Page:
__________

Magnetic metal-organic framework composites for pollutant gas capture

Since the industrial revolution, a sharp increase in atmospheric concentrations of the greenhouse gas carbon dioxide (CO2) has been observed from the typical 180-280 ppm to over 400 ppm. This has strongly negative implications for the environment and society, likely resulting in 250,000 additional deaths worldwide annually between 2030 and 2050.

The largest contributor to global anthropogenic CO2 emissions is coal-fired power plants (10.1 Gt in 2018, 30% of total emissions). Post-combustion CO2 capture facilities can be retrofitted into existing power stations. However, the current aqueous amine absorption technologies for this process have high energy requirements for separation and purification, increasing a power plant's energy demand by 25-40% or electricity cost by $0.06 per KWh.

Alternatives have been investigated such as physical absorbents, membranes, chemical looping and solid adsorbents, e.g. porous carbons, zeolites, alumina and metal-organic frameworks. Of these, solid adsorbents possess many advantages over other technologies such as a reduced energy for regeneration from physisorption and greater capacity and selectivity for CO2. Metal-organic frameworks are porous lattices of metal ions/clusters with organic linkers and are of particular interest due to their tuneable natures and high porosities and internal surface areas. These can result in excellent CO2 adsorption profiles, optimisable for specific flue gas conditions.

__________

From the text on magnetic metal-organic frameworks, write out the part starting with "Magnetic metal-organic framework" and going on through "by $0.06 per KWh.". The lines that come next have nothing to do with the text on magnetic metal-organic frameworks.

Material provided:
__________

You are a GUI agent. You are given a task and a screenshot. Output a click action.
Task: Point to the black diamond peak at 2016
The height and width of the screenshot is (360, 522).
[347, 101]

__________

Reply to the exercise:
Magnetic metal-organic framework composites for pollutant gas capture

Since the industrial revolution, a sharp increase in atmospheric concentrations of the greenhouse gas carbon dioxide (CO2) has been observed from the typical 180-280 ppm to over 400 ppm. This has strongly negative implications for the environment and society, likely resulting in 250,000 additional deaths worldwide annually between 2030 and 2050.

The largest contributor to global anthropogenic CO2 emissions is coal-fired power plants (10.1 Gt in 2018, 30% of total emissions). Post-combustion CO2 capture facilities can be retrofitted into existing power stations. However, the current aqueous amine absorption technologies for this process have high energy requirements for separation and purification, increasing a power plant's energy demand by 25-40% or electricity cost by $0.06 per KWh.